In a telephonic address, MQM chief Altaf Hussain said his party wanted to make Pakistan a welfare state as envisioned by the Quaid-i-Azam. “A welfare state where poor and wealthy people could have equal rights,” Mr Hussain said in his style.

He said the MQM had fielded 671 candidates for National and provincial assembly seats from across the country and none of them was a relative of his or any other member of the party’s coordination committee.

“Our candidates are not waderas or jagirdars (feudal lords),” he said, adding that the MQM’s candidates were people from the middle and lower classes. He said the country could prosper only when such people entered the parliament.

If voted to power, he said, the MQM would ensure equal distribution of funds in Punjab. Development schemes would be launched in all cities and towns, and not only in Lahore, he added.

The MQM chief said hereditary politics had plagued Punjab since 1947 and people were being misled through false claims. “Look at me. I have no palaces in the country. I never got a piece of land,” he claimed.

Meanwhile, talking to reporters after a meeting with members of business community at the Federation of Pakistan Chambers and Commerce & Industry (FPCCI), MQM’s deputy convener Dr Farooq Sattar said his party would never surrender before terrorists and would not boycott the general elections.

The MQM’s election campaign was being targeted by terrorists while some political parties in Punjab were openly organising election rallies, Dr Sattar said.

Asked about MQM’s alleged involvement in disruption in business activities during strikes and days of mourning called by the party in Karachi, Dr Sattar said why everyone talked about his party alone in this regard. “There are various other parties whose workers stage demonstrations in such situations which cause suspension of city’s routine business.

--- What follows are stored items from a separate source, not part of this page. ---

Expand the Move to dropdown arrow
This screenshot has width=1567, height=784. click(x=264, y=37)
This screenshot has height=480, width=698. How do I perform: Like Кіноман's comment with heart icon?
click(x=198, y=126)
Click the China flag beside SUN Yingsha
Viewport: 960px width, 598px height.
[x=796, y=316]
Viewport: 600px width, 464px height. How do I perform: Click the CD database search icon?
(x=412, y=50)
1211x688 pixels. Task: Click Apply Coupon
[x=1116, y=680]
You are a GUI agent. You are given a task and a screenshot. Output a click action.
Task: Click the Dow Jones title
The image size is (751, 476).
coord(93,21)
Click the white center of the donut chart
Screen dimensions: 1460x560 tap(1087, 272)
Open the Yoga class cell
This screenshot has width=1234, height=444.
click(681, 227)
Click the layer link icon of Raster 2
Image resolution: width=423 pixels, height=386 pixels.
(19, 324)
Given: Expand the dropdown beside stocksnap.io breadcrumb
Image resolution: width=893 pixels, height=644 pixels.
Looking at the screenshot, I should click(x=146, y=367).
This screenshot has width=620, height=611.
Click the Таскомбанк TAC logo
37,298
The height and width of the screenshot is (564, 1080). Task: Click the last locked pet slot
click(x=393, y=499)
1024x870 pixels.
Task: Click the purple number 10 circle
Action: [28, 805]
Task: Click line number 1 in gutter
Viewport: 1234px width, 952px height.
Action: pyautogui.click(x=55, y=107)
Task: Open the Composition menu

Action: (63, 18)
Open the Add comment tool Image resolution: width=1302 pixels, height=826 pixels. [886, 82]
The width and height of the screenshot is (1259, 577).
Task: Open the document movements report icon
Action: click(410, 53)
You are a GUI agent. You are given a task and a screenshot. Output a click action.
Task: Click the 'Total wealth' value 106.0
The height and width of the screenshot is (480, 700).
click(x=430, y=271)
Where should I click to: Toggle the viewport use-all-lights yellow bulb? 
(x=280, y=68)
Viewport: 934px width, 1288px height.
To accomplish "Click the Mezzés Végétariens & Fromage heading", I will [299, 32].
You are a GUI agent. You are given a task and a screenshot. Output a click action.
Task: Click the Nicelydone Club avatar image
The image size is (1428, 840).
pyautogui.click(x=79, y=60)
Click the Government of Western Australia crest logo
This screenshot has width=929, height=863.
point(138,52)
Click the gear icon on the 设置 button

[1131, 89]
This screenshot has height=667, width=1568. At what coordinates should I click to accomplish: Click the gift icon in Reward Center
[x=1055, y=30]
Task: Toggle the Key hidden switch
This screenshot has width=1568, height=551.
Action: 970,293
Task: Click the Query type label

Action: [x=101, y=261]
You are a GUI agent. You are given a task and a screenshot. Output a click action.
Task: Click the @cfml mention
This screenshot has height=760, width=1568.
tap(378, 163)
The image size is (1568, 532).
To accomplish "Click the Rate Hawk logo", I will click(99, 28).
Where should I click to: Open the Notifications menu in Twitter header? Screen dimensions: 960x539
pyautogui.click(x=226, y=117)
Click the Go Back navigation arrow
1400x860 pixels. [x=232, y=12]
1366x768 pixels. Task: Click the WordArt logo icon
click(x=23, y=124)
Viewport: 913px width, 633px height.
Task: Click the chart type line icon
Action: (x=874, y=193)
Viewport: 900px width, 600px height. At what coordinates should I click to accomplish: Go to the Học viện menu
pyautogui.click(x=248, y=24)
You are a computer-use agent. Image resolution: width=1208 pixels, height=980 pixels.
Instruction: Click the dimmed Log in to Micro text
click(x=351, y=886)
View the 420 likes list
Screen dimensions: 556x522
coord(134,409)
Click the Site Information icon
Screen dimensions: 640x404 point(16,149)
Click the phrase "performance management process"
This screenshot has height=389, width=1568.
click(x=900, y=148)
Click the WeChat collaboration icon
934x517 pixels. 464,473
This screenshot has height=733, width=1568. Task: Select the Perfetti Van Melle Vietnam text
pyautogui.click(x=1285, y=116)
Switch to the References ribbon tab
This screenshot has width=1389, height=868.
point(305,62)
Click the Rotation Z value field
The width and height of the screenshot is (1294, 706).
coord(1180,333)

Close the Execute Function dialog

Recently we observed a day of mourning when the death toll of our innocent workers in terrorist acts reached 65. We observed another yaum-i-saug when our workers’ death toll reached 77. In spite of all that we are thinking about new modes of protests that couldn’t disturb Karachi’s routine life,” he explained.

Dr Sattar dispelled the impression that MQM was involved in extortion from traders in Karachi or giving threats to them, saying that this impression might be right in 1990s when criminals were using the name of MQM for receiving extortion money from traders. “But now the MQM has its accountability cell for its workers,” he added.

The MQM leader said those arrested for extorting money over the past few years turned out to be activists of Tehreek-i-Taliban-Pakistan.

Talking about the incidents of terrorism, mainly in Karachi, Khyber Pakhtunkhwa and Balochistan, he said such events were a question mark over the performance of the caretaker government and law enforcement agencies. “It is either weakness or inability on the part of the government and agencies. The quarters concerned should think that why terrorists are targeting only the MQM, ANP and PPP and why are they sparing some other parties.”